Information given Start Marker
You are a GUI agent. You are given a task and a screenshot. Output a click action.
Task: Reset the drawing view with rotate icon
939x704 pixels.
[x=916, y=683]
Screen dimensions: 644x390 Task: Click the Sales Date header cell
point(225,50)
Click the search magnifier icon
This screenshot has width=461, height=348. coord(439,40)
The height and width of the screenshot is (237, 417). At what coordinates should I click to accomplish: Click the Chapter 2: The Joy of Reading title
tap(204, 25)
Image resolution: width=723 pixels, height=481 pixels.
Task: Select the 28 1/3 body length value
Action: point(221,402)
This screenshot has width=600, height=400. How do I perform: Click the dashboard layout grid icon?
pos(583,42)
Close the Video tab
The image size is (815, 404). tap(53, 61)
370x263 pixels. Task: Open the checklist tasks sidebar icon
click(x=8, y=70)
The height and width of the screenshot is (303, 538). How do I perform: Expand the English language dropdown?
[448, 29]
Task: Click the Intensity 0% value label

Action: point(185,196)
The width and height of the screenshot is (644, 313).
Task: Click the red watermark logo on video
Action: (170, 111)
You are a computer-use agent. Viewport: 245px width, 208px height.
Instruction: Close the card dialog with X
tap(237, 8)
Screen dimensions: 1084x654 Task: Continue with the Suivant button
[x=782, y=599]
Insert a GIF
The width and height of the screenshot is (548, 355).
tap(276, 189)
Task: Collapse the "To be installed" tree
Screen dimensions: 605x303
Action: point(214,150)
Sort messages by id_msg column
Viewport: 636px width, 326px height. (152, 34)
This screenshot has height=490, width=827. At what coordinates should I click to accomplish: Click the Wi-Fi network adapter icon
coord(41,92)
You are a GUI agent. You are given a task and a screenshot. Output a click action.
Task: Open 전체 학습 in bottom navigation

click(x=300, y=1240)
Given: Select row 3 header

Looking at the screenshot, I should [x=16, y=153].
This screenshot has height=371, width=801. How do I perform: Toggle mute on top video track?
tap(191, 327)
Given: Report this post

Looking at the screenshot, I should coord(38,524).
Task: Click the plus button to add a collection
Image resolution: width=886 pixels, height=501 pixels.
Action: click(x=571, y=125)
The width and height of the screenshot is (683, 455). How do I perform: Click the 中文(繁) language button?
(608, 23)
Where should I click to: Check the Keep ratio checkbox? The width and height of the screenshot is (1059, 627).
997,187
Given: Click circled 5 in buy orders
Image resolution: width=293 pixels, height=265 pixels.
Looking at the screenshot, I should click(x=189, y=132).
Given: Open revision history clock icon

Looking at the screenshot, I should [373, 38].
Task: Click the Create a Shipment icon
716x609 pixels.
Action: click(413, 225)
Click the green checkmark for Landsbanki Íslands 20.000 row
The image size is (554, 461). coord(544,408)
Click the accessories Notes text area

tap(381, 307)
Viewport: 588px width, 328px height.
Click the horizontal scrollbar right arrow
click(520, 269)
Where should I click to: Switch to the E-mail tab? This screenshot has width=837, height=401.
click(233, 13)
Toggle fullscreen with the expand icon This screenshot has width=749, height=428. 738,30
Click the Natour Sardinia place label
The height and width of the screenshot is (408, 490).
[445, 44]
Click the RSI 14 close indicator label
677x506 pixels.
Information given End Marker
# [Required action]
Retype each entry without altering a single word.

# [Result]
You are a GUI agent. You are given a task and a screenshot. Output a click action.
Task: Reset the drawing view with rotate icon
939x704 pixels.
[x=916, y=683]
Screen dimensions: 644x390 Task: Click the Sales Date header cell
point(225,50)
Click the search magnifier icon
This screenshot has width=461, height=348. coord(439,40)
The height and width of the screenshot is (237, 417). At what coordinates should I click to accomplish: Click the Chapter 2: The Joy of Reading title
tap(204, 25)
Image resolution: width=723 pixels, height=481 pixels.
Task: Select the 28 1/3 body length value
Action: point(221,402)
This screenshot has width=600, height=400. How do I perform: Click the dashboard layout grid icon?
pos(583,42)
Close the Video tab
The image size is (815, 404). tap(53, 61)
370x263 pixels. Task: Open the checklist tasks sidebar icon
click(x=8, y=70)
The height and width of the screenshot is (303, 538). How do I perform: Expand the English language dropdown?
[448, 29]
Task: Click the Intensity 0% value label

Action: point(185,196)
The width and height of the screenshot is (644, 313).
Task: Click the red watermark logo on video
Action: (170, 111)
You are a computer-use agent. Viewport: 245px width, 208px height.
Instruction: Close the card dialog with X
tap(237, 8)
Screen dimensions: 1084x654 Task: Continue with the Suivant button
[x=782, y=599]
Insert a GIF
The width and height of the screenshot is (548, 355).
tap(276, 189)
Task: Collapse the "To be installed" tree
Screen dimensions: 605x303
Action: point(214,150)
Sort messages by id_msg column
Viewport: 636px width, 326px height. (152, 34)
This screenshot has height=490, width=827. At what coordinates should I click to accomplish: Click the Wi-Fi network adapter icon
coord(41,92)
You are a GUI agent. You are given a task and a screenshot. Output a click action.
Task: Open 전체 학습 in bottom navigation

click(x=300, y=1240)
Given: Select row 3 header

Looking at the screenshot, I should [x=16, y=153].
This screenshot has height=371, width=801. How do I perform: Toggle mute on top video track?
tap(191, 327)
Given: Report this post

Looking at the screenshot, I should coord(38,524).
Task: Click the plus button to add a collection
Image resolution: width=886 pixels, height=501 pixels.
Action: click(x=571, y=125)
The width and height of the screenshot is (683, 455). How do I perform: Click the 中文(繁) language button?
(608, 23)
Where should I click to: Check the Keep ratio checkbox? The width and height of the screenshot is (1059, 627).
997,187
Given: Click circled 5 in buy orders
Image resolution: width=293 pixels, height=265 pixels.
Looking at the screenshot, I should click(x=189, y=132).
Given: Open revision history clock icon

Looking at the screenshot, I should [373, 38].
Task: Click the Create a Shipment icon
716x609 pixels.
Action: click(413, 225)
Click the green checkmark for Landsbanki Íslands 20.000 row
The image size is (554, 461). coord(544,408)
Click the accessories Notes text area

tap(381, 307)
Viewport: 588px width, 328px height.
Click the horizontal scrollbar right arrow
click(520, 269)
Where should I click to: Switch to the E-mail tab? This screenshot has width=837, height=401.
click(233, 13)
Toggle fullscreen with the expand icon This screenshot has width=749, height=428. 738,30
Click the Natour Sardinia place label
The height and width of the screenshot is (408, 490).
[445, 44]
Click the RSI 14 close indicator label
677x506 pixels.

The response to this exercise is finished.